## GIVEN INFORMATION

○ ○ ○ ○ ○ ○ ○

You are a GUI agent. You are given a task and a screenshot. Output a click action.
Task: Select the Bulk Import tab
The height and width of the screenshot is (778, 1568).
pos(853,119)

○ ○ ○ ○ ○ ○ ○

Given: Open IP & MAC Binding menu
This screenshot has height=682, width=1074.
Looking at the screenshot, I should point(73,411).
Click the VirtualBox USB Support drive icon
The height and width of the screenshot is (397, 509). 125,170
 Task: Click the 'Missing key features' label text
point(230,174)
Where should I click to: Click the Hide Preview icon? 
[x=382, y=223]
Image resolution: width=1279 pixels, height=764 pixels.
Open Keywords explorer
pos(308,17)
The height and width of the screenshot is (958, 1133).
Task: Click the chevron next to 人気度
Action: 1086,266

○ ○ ○ ○ ○ ○ ○

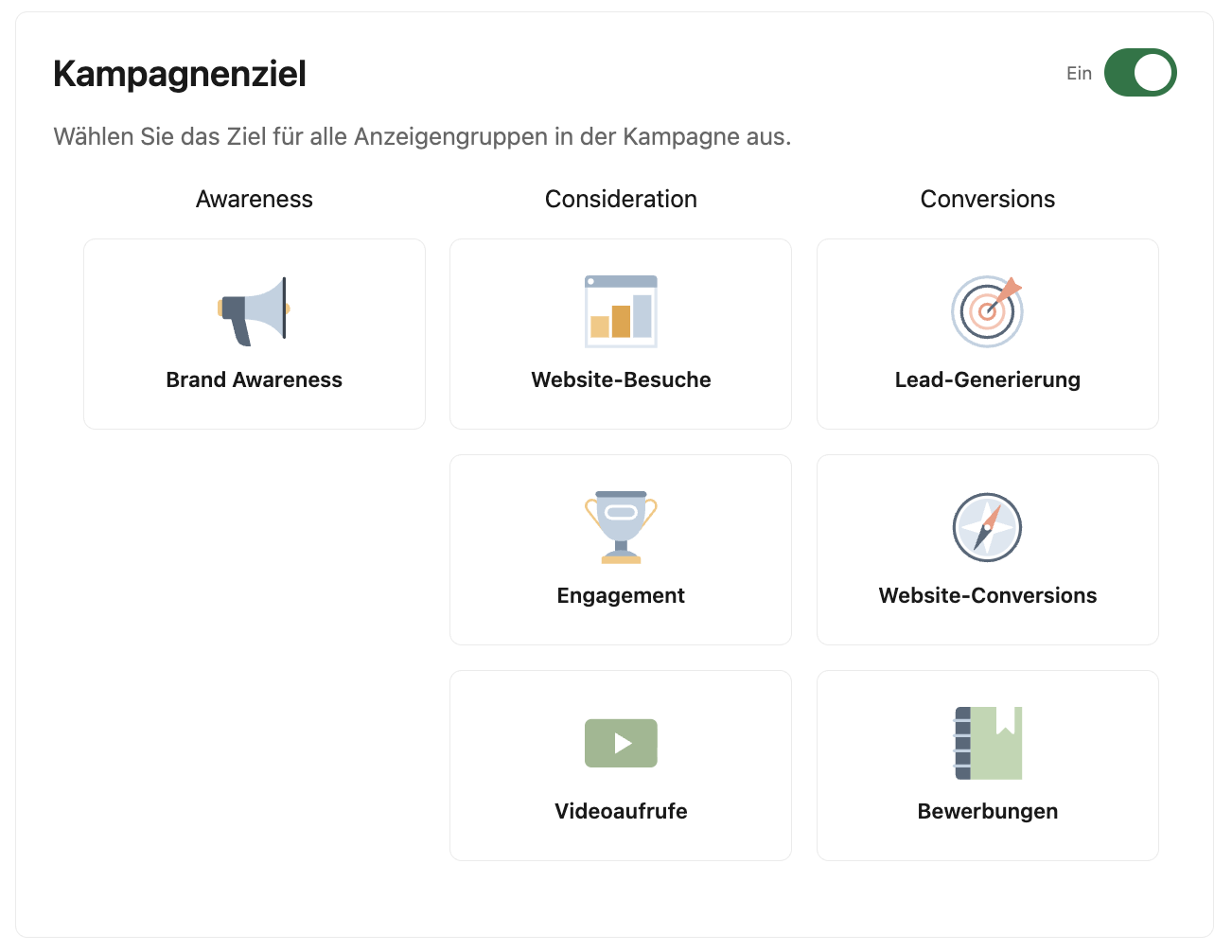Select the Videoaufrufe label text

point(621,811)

○ ○ ○ ○ ○ ○ ○

## WHAT TO WORK ON
Start with the line above that contains "Given: Open IP & MAC Binding menu" and end with the line that contains "Image resolution: width=1279". Write out those lines exactly, and only those.

## TASK RESPONSE
Given: Open IP & MAC Binding menu
This screenshot has height=682, width=1074.
Looking at the screenshot, I should point(73,411).
Click the VirtualBox USB Support drive icon
The height and width of the screenshot is (397, 509). 125,170
 Task: Click the 'Missing key features' label text
point(230,174)
Where should I click to: Click the Hide Preview icon? 
[x=382, y=223]
Image resolution: width=1279 pixels, height=764 pixels.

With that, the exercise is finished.